Clearly, there are significant problems with this. It is not that such contracts are invalid by themselves. Two or more people can agree to all kinds of terms, no matter how difficult it may be for them not to actually break them, but as far as asking of someone not to act as if (s)he owns an idea being copied to his or her mind's possession it could almost be said that the nature of ideas simply don't allow for such restrictions, and hoping to successfully seek them is fools quest. In that case, if you made a copy of your idea to someone else, you should probably forget about controlling it, and if you don't like that, then simply don't copy them in the first place. Keep it to yourself. Note that I am not making that claim here myself. You decide on that for yourself. I concede only that because of nature of ideas, restrictive idea sharing contracts are impractical and difficult to follow through.
Why is such restrictive licensing still so widespread despite such drawbacks is an interesting question, but one I may reserve for another article.

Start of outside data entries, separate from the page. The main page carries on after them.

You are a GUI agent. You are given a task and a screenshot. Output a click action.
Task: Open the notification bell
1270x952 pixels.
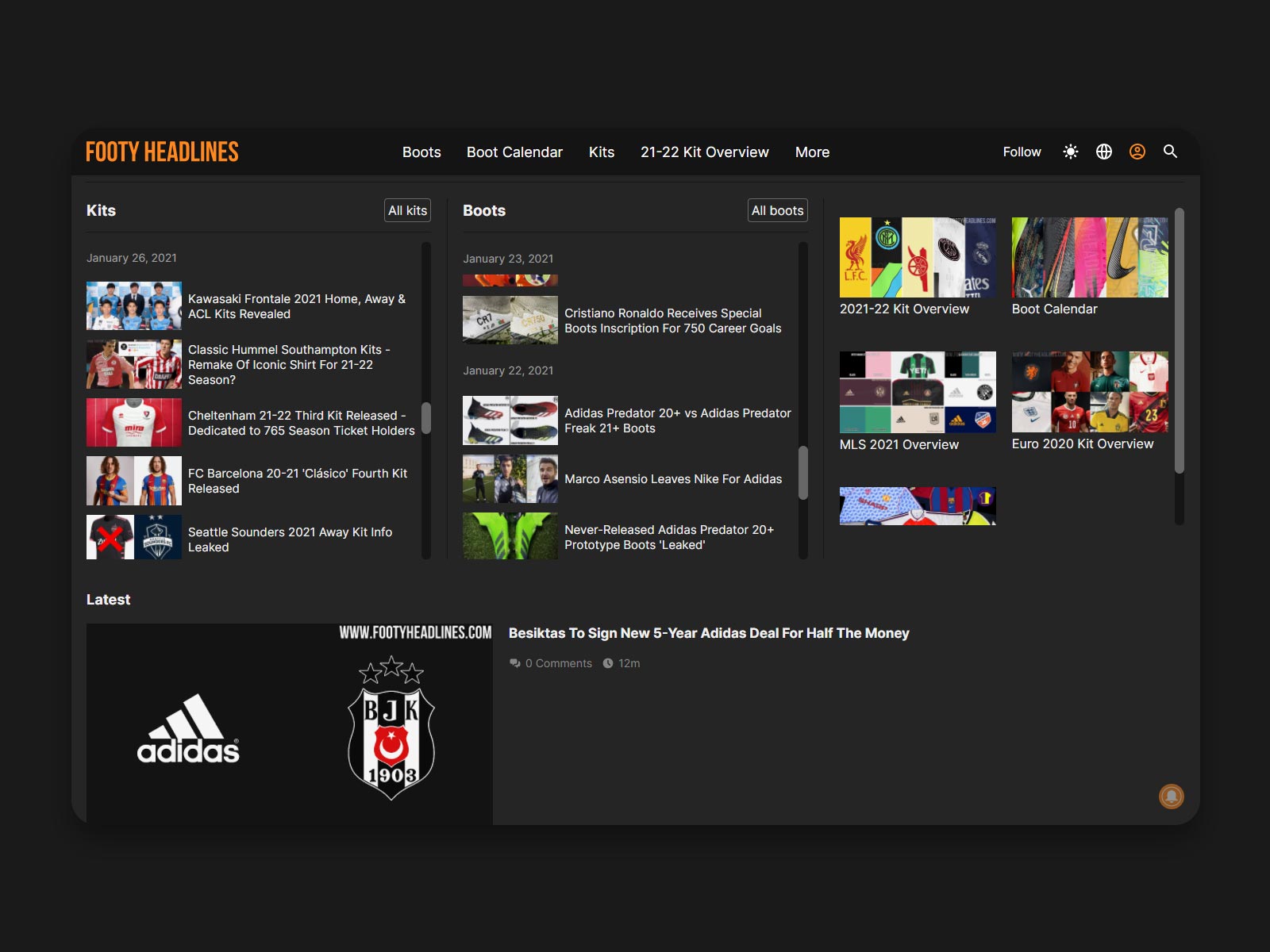(x=1173, y=797)
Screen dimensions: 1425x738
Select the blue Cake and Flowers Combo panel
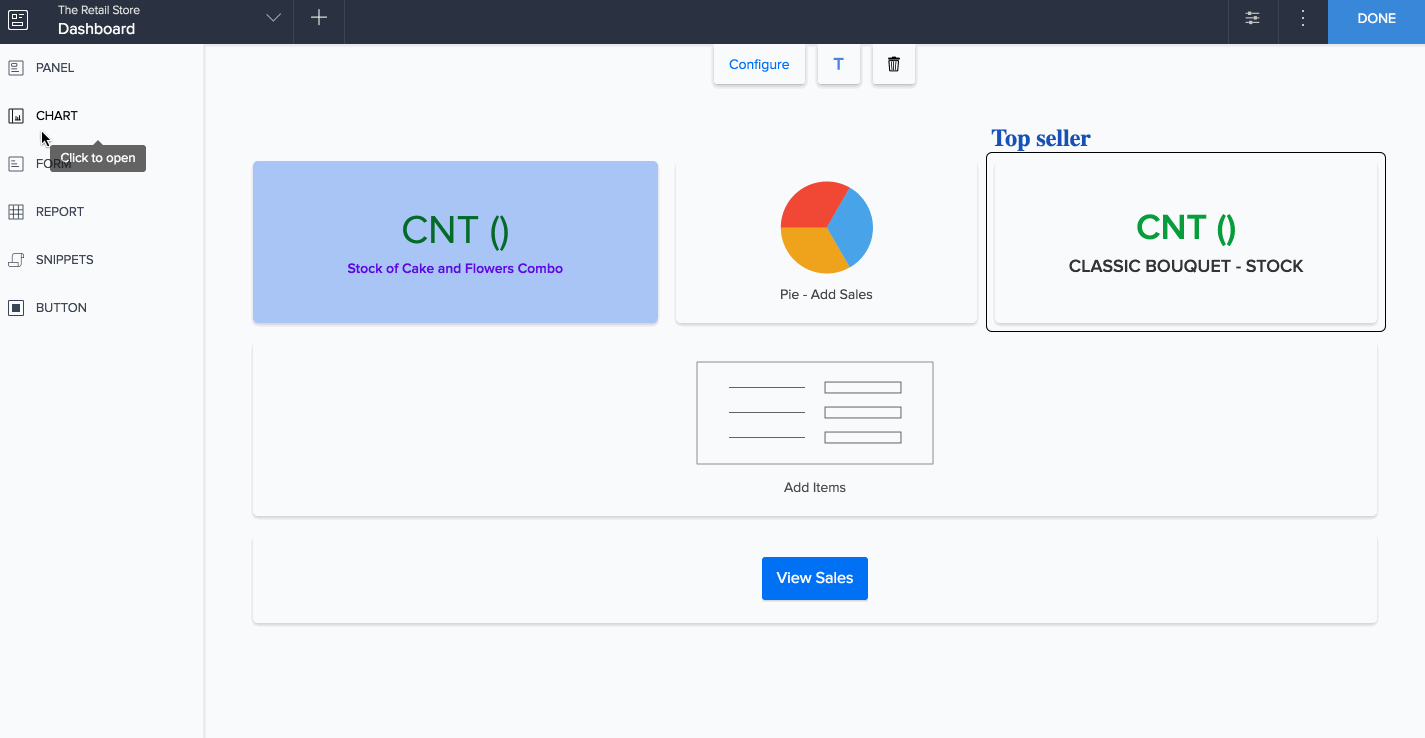455,242
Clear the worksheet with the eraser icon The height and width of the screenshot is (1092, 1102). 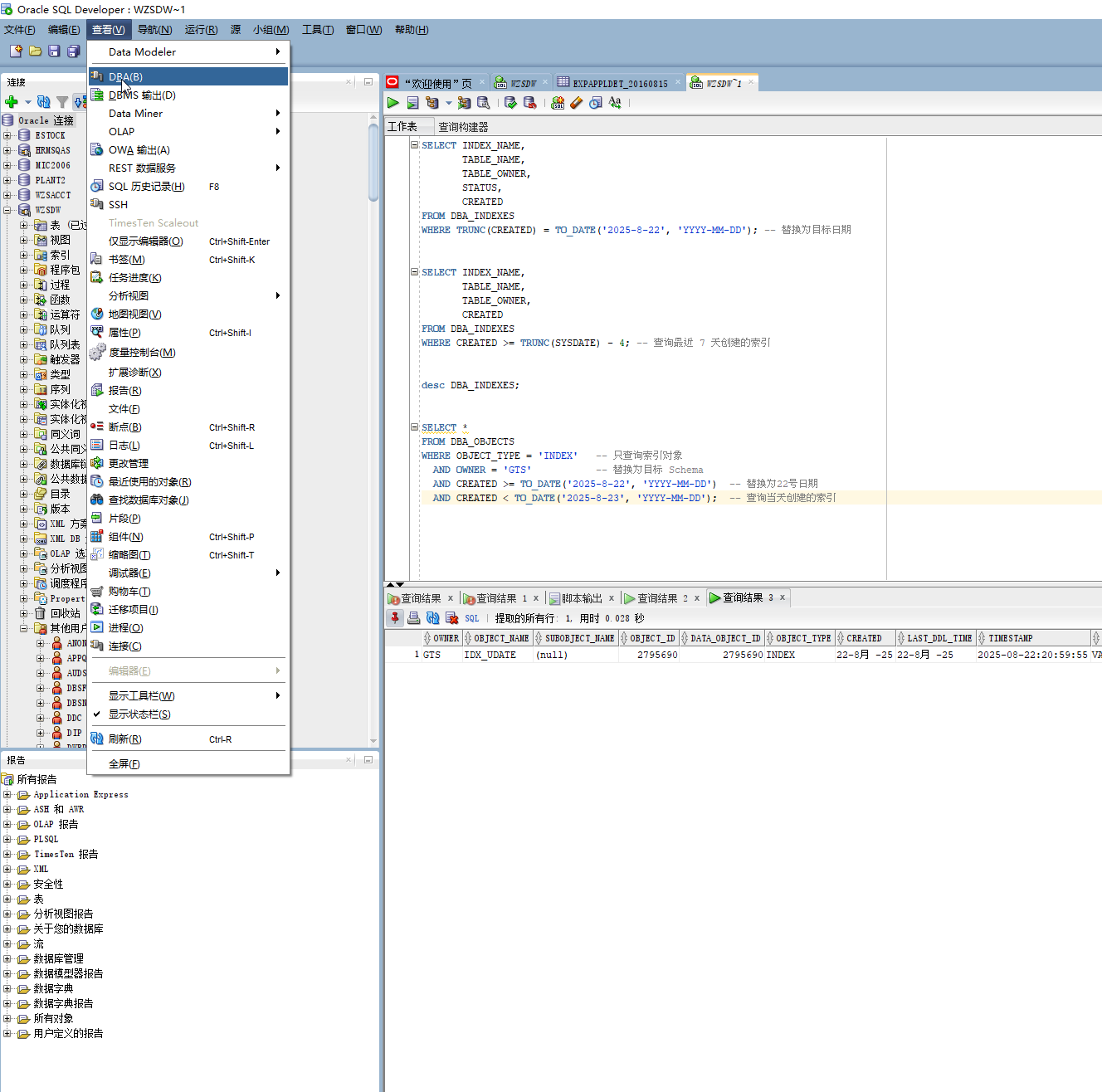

As far as the term "intellectual property" goes, in itself it is completely valid if describing the ownership of ideas (individual copies in your mind). The problem is that like many other terms its meaning has been diluted to the point at which it represents something quite different than this simple conception of idea ownership presented in this article. Sometimes it is used as an umbrella term for three related laws: patent law, copyright law and trademark law, which one way or another do relate to idea ownership, but do far more than to simply enforce agreements between individuals trading ideas, often forcing certain kinds of terms which otherwise would in many cases not be part of person to person agreements. Other times the term represents collective ownership of ideas, which was shown to be a completely false concept.